RTL / BiDi QA Corpus (Chat, Markers, UI, Subtitles, Closed Captions)
Canonical test-string appendix for RTL/BiDi/shaping/font-fallback/layout-direction validation across runtime UI, D059 communication, and D038 localization/subtitle/closed-caption tooling.
This page is an implementation/testing artifact, not a gameplay feature design.
Purpose
Use this corpus to validate that IC’s RTL/BiDi support is correct beyond glyph coverage:
- text shaping (Arabic joins)
- bidirectional ordering (RTL + LTR + numerals + punctuation)
- wrap/truncation/clipping behavior
- font fallback behavior (theme primary font + fallback backbone)
- D059 sanitization split (legitimate RTL preserved, spoofing controls handled)
- replay/moderation parity for normalized chat and marker labels
This corpus supports the execution-overlay clusters:
M6.UX.RTL_BIDI_GAME_UI_BASELINEM7.UX.D059_RTL_CHAT_MARKER_TEXT_SAFETYM7.UX.D059_BEACONS_MARKERS_LABELSM9.SDK.RTL_BASIC_EDITOR_UI_LAYOUTM10.SDK.RTL_BIDI_LOCALIZATION_WORKBENCH_PREVIEWM11.PLAT.BROWSER_MOBILE_POLISH
How To Use This Corpus
Runtime UI / D059 Chat & Markers (M6 / M7)
- Render strings in:
- chat log
- chat input preview
- ping label / tactical marker label
- replay viewer communication timeline
- moderation/review UI excerpts
- Validate:
- same normalized bytes and visible result in all of the above
- marker semantics remain icon/type-first (labels additive only)
- no color-only dependence
D038 Localization Workbench (M10)
- Load corpus entries as preview fixtures for:
- briefing/debrief text
- subtitles
- closed captions (speaker labels, SFX captions)
- radar comm captions
- mission objective labels
- D065 tutorial hints / anchor overlays
- Validate:
- line wrap/truncation
- clipping/baseline alignment across fallback fonts
- layout-direction preview (
LTR/RTL) behavior
Platform Regression (M11)
- Re-run a subset of this corpus on:
- Desktop
- Browser
- Steam Deck
- Mobile (where applicable)
- Compare screenshots/log captures for layout drift.
Test Categories
A. Pure RTL (Chat / Labels / UI)
Use these to validate shaping and baseline RTL ordering without mixed-script complexity.
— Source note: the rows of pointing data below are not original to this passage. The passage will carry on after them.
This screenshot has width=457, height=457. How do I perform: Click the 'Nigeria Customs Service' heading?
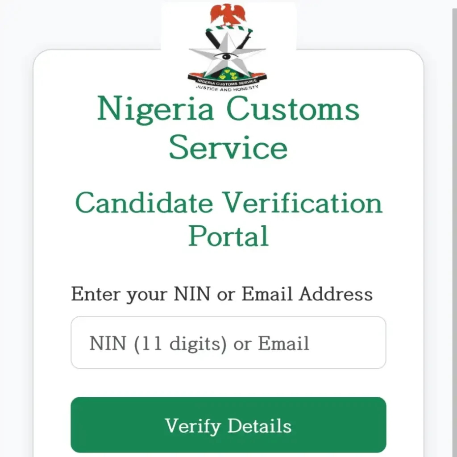coord(229,127)
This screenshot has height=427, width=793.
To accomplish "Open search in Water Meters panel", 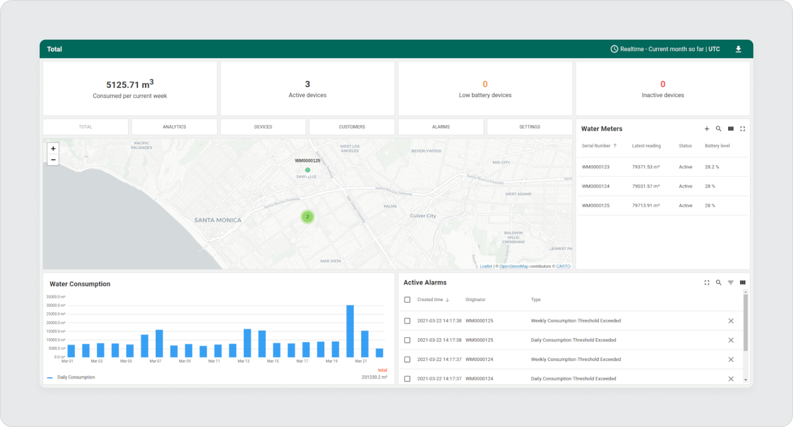I will coord(719,129).
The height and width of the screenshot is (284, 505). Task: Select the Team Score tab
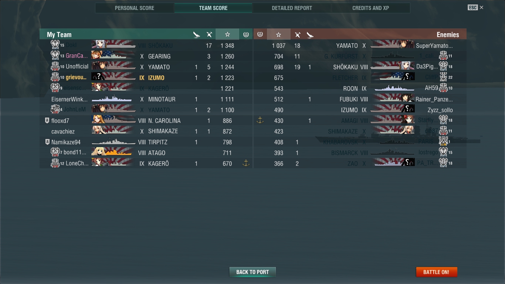pyautogui.click(x=213, y=8)
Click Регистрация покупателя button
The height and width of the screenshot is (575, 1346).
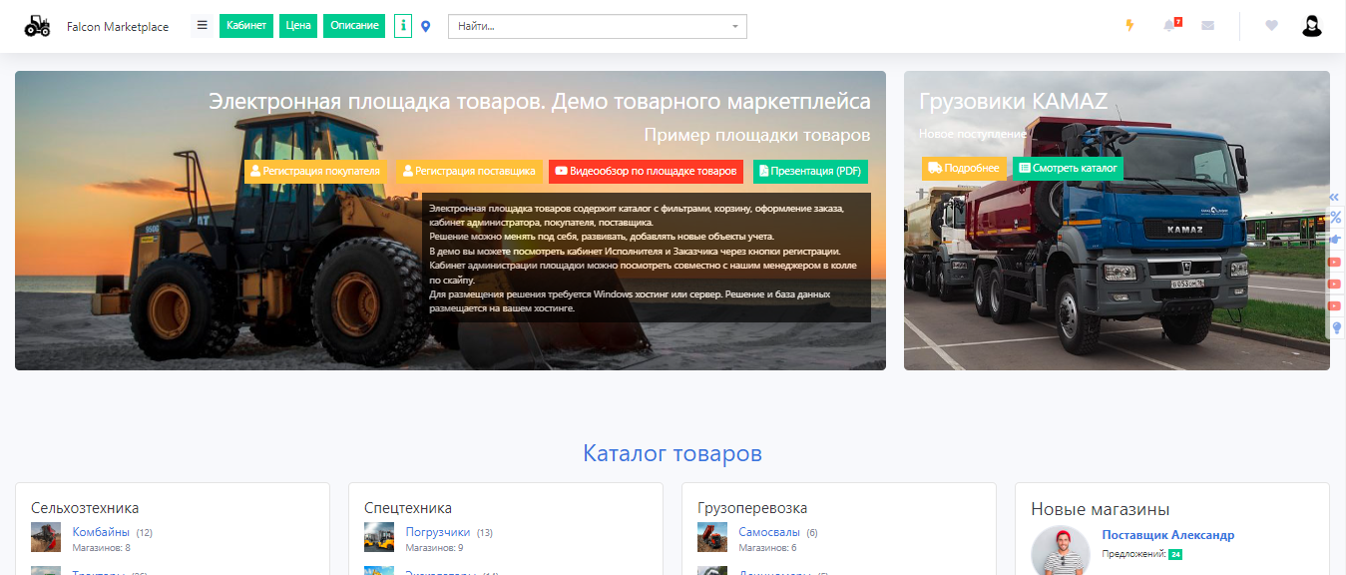(x=314, y=171)
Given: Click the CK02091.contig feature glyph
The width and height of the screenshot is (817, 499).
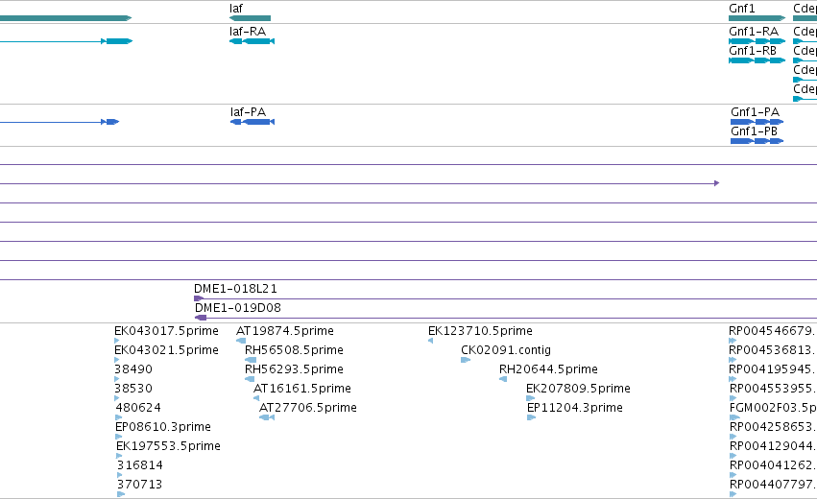Looking at the screenshot, I should [x=466, y=360].
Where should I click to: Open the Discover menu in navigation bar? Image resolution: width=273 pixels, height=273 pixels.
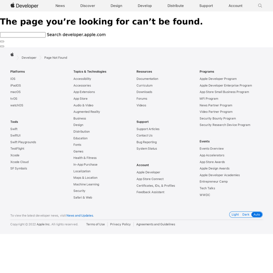(87, 6)
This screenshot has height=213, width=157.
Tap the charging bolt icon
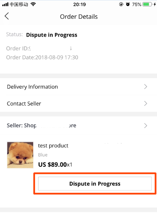tap(155, 4)
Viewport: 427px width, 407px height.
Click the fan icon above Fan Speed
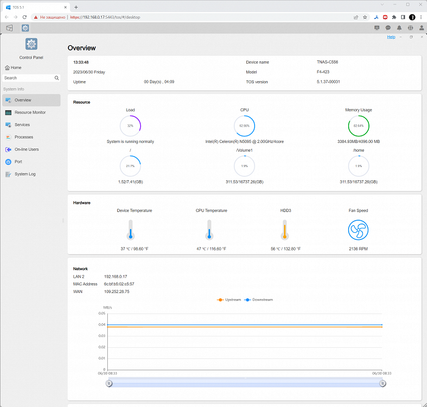(x=358, y=230)
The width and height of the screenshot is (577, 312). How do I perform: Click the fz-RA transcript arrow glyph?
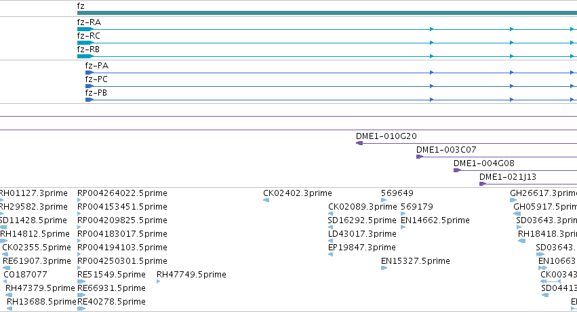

| ID | String | Language/Script | Primary Checks |
|---|---|---|---|
RTL-A1 | هدف | Arabic | Arabic shaping/joins; no clipping in marker labels |
RTL-A2 | إمدادات | Arabic | Combined forms/diacritics spacing; fallback glyph coverage |
RTL-H1 | גשר | Hebrew | Correct RTL order; marker-label width handling |
RTL-H2 | חילוץ | Hebrew | Baseline alignment + wrap in narrow UI labels |
B. Mixed RTL + LTR + Numerals (High-Value)
These are the most important real-world communication cases for D059 and D070.
| ID | String | Intended Context | Primary Checks |
|---|---|---|---|
MIX-1 | LZ-ב | Marker label | Mixed-script token order, punctuation placement |
MIX-2 | CAS 2 هدف | Team chat / marker note | Numeral placement + spacing under BiDi |
MIX-3 | גשר A-2 | Objective / marker | Latin suffix + numerals remain readable |
MIX-4 | Bravo 3 חילוץ | Chat / quick note | LTR word + numeral + RTL tail ordering |
MIX-5 | יעד: Power Plant 2 | Objective text / subtitle | RTL punctuation + LTR noun phrase |
MIX-6 | טניה: Move now! | Closed caption (speaker label) | RTL speaker label + LTR dialogue text ordering |
C. Punctuation / Wrap / Truncation Stress
Use these to catch line-wrap and clipping bugs that a simple glyph test misses.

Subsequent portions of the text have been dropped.